Start of RECORDED INFORMATION

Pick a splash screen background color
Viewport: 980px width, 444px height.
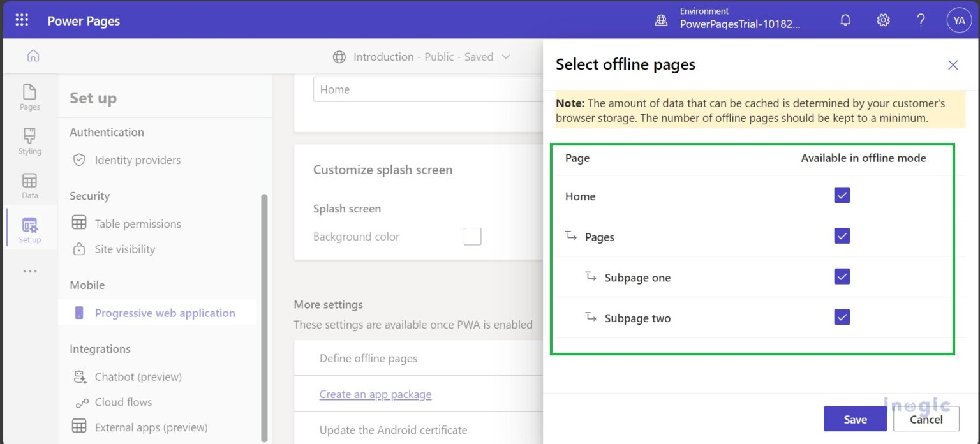tap(472, 236)
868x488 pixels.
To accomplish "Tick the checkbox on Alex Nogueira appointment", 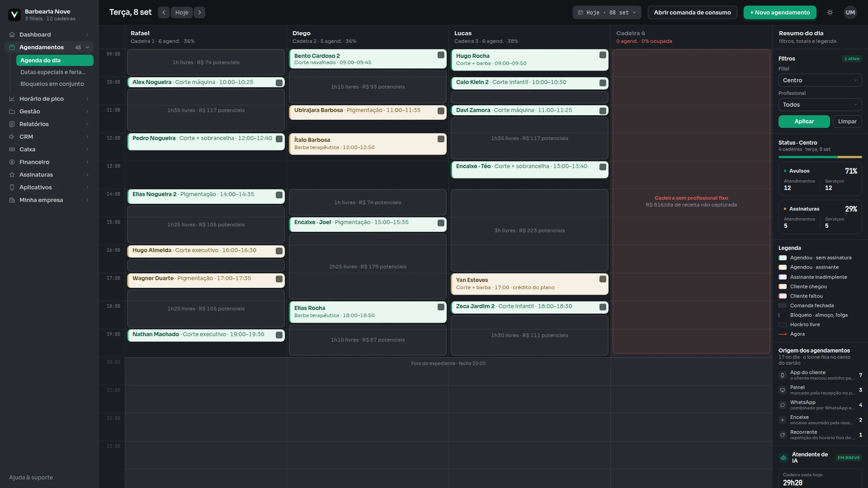I will tap(279, 83).
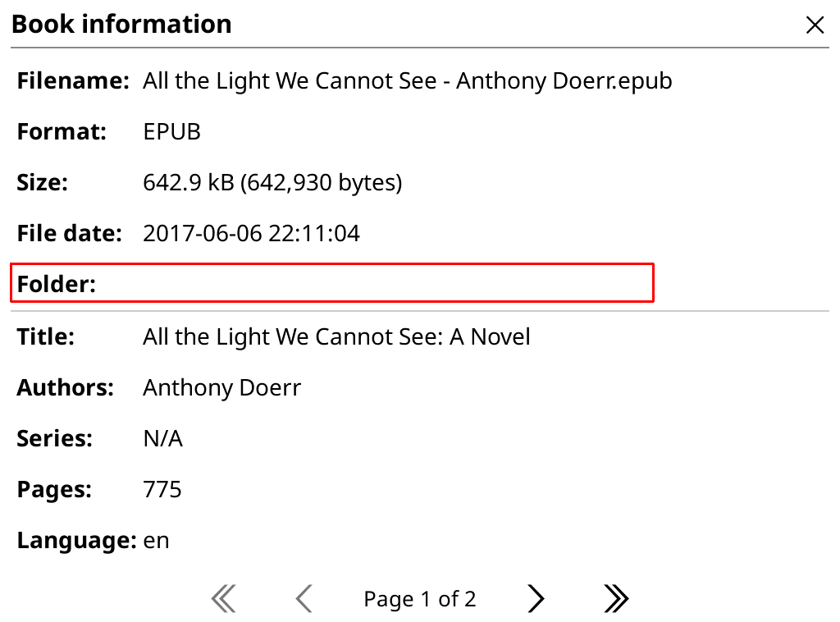Select the filename All the Light We Cannot See
This screenshot has height=622, width=840.
407,80
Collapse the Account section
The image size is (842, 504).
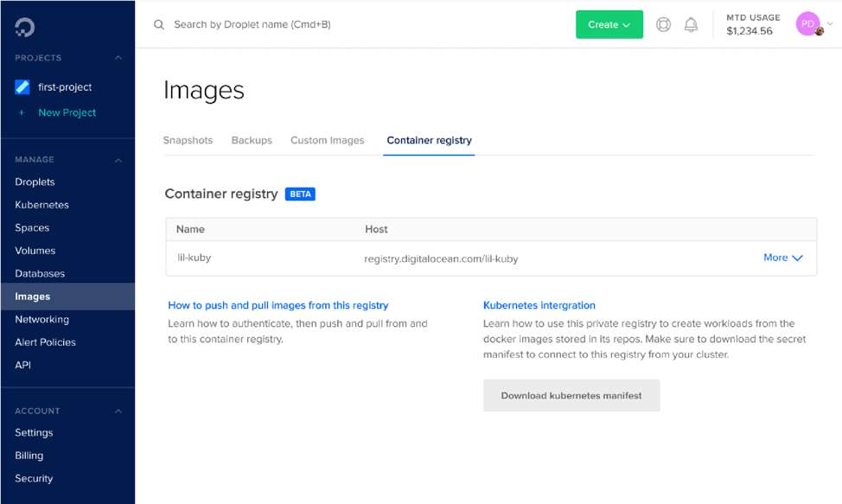118,411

End of RECORDED INFORMATION

= WHAT THE EXERCISE ASKS =
With the pictures left out, copy exactly the lines above from the line containing "Collapse the Account section" through the last line of the entries.

= RESPONSE =
Collapse the Account section
The image size is (842, 504).
118,411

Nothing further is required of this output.